Jakarta, EDITOR.ID,- Komisi Pemberantasan Korupsi (KPK) membongkar praktek dugaan korupsi sejumlah petinggi PT Perkebunan Negara (PTPN) dalam tindak pidana korupsi mark up pengadaan lahan Hak Guna Usaha (HGU) di Jawa Timur pada 2016. Dalam kasus tersebut, mantan Direktur PT Perkebunan Negara (PTPN) XI Mochamad Cholidi ditetapkan sebagai tersangka.
Selain Cholidi, KPK juga menetapkan Kepala Divisi Hukum dan Aset PTPN tahun 2016 Mochamad Khoiri dan Komisaris Utama PT Kejayan Mas,Muhchin Karli menjadi tersangka.
KPK menduga Cholidi, Khoiri dan Muhchin telah bersekongkol melakukan mark up pada pembelian lahan oleh PTPN XI di Pasuruan, Jawa Timur pada tahun 2016. Akibat perbuatan korupsi para pelaku, negara dirugikan senilai Rp30,2 miliar.
“Sebagaimana kecukupan alat bukti, maka KPK menetapkan dan mengumumkan 3 pihak sebagai tersangka,” kata Wakil Ketua KPK Alexander Marwata saat konferensi pers di gedung merah putih KPK, Senin (13/5/2024).
Alex menjelaskan kasus itu semula ketika PT Kejayan menawarkan lahan seluas 79,5 hektare yang berada di Pasuruan kepada PTPN XI untuk menanam tebu.
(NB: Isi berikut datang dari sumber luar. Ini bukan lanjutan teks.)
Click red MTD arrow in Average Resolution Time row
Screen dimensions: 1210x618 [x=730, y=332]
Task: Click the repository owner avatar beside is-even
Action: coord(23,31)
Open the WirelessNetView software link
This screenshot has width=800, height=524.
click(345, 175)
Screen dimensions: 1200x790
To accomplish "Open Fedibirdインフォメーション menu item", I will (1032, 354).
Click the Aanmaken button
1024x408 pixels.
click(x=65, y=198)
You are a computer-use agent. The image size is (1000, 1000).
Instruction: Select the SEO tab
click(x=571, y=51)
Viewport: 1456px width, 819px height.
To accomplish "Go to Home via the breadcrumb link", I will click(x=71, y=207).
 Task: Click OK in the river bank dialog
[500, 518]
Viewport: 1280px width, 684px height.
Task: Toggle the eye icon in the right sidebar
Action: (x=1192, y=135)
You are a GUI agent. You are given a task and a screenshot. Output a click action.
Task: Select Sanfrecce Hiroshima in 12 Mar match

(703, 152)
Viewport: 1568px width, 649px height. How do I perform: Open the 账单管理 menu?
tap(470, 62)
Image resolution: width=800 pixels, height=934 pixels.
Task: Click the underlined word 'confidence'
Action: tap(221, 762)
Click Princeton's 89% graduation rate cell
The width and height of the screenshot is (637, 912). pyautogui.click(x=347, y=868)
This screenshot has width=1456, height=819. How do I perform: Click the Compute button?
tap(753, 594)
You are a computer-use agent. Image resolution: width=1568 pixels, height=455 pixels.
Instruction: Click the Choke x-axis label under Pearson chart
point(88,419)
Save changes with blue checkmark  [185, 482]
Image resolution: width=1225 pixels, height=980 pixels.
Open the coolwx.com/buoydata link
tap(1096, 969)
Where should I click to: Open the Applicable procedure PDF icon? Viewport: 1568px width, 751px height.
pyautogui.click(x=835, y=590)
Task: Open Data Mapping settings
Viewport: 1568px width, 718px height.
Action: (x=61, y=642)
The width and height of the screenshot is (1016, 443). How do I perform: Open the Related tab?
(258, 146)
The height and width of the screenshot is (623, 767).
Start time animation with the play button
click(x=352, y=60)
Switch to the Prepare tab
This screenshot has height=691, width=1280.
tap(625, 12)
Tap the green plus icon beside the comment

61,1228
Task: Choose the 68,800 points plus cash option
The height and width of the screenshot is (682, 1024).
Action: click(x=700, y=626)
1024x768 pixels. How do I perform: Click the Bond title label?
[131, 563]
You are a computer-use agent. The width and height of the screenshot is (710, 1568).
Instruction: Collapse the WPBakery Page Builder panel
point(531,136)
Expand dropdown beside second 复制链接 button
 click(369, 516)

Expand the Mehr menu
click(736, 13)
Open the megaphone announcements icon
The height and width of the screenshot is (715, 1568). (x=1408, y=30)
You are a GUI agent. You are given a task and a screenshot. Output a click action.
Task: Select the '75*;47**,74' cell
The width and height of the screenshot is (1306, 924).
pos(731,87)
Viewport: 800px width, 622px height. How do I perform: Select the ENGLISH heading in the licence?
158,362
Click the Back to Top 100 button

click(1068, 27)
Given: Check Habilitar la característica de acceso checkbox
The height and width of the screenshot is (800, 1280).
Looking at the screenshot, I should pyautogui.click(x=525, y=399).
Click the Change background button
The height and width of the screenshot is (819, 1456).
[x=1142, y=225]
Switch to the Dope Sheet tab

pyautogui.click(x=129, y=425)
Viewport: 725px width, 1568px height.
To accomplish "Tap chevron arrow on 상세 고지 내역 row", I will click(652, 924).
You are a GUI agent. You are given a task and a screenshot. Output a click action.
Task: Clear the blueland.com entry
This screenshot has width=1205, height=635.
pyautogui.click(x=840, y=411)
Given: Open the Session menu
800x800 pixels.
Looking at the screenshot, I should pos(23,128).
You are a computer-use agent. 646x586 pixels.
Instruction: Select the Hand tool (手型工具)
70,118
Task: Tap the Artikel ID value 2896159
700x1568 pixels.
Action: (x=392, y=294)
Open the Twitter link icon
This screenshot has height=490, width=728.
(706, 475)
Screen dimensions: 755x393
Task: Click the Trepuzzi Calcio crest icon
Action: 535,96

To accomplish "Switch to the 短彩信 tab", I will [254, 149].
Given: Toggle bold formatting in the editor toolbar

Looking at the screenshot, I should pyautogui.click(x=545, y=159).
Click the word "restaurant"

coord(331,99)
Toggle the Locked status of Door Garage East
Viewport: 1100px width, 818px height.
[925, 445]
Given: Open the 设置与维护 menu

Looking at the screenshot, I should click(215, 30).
Harga yang diajukan untuk lahan tersebut senilai Rp125 ribu meter persegi.
Atas penawaran itu, Cholidi dan Khoiri sempat mengunjungi lokasi. Tanpa kajian mendalam, Cholidi langsung memerintahkan Khoiri untuk menyiapkan anggaran senilai Rp 150 miliar guna membeli lahan itu.
“MC selaku Direktur PTPN XI memberikan persetujuan dan disposisi untuk segera ditindaklanjuti dengan memerintahkan MK menyusun draft SK Tim pembelian tanah untuk tanaman tebu sendiri PTPN XI,” ucap Alex.
Alex mengatakan pada akhirnya harga tanah yang disepakati para pihak adalah Rp 120 ribu per meter persegi. Padahal merujuk pada keterangan kepala desa setempat, harga tanah di daerah itu hanya Rp 50 ribu per meter persegi. Harga itupun terbilang mahal dari harga asli pembelian lahan yang ada.
“MC, MK, dan MHK menyepakati nilai harga Rp120 ribu meter persegi. Padahal merujuk pada keterangan Kepala Desa setempat nilai pasar lahan hanya berkisar Rp35 ribu sampai Rp50 ribu permeter persegi,” ungkap Alex.
“Atas perintah MC (Cholidi) dibuatkan dokumen fiktif berupa laporan akhir kajian kelayakan sebagai salah satu kelengkapan pembayaran uang muka,” sambung Alex.
Alex melanjutkan KPK menyimpulkan telah terjadi mark up dalam pembelian lahan ini. Dugaan itu diperkuat dengan hasil pemeriksaan yang dilakukan oleh P2PK Kementerian Keuangan dan dikuatkan oleh hasil kaji ulang litigasi Dewan Penilai Masyarakat Profesi Penilai Indonesia (MAPPI).